- [EXERCISE AIM] Which lines to output? The line containing "The image size" and every line after it in the data below, each copied exactly.

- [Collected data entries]
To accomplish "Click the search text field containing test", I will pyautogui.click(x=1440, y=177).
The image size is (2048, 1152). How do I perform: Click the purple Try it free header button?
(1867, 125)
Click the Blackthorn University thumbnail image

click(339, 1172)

- [EXERCISE RESPONSE]
The image size is (2048, 1152). How do I perform: Click the purple Try it free header button?
(1867, 125)
Click the Blackthorn University thumbnail image

click(339, 1172)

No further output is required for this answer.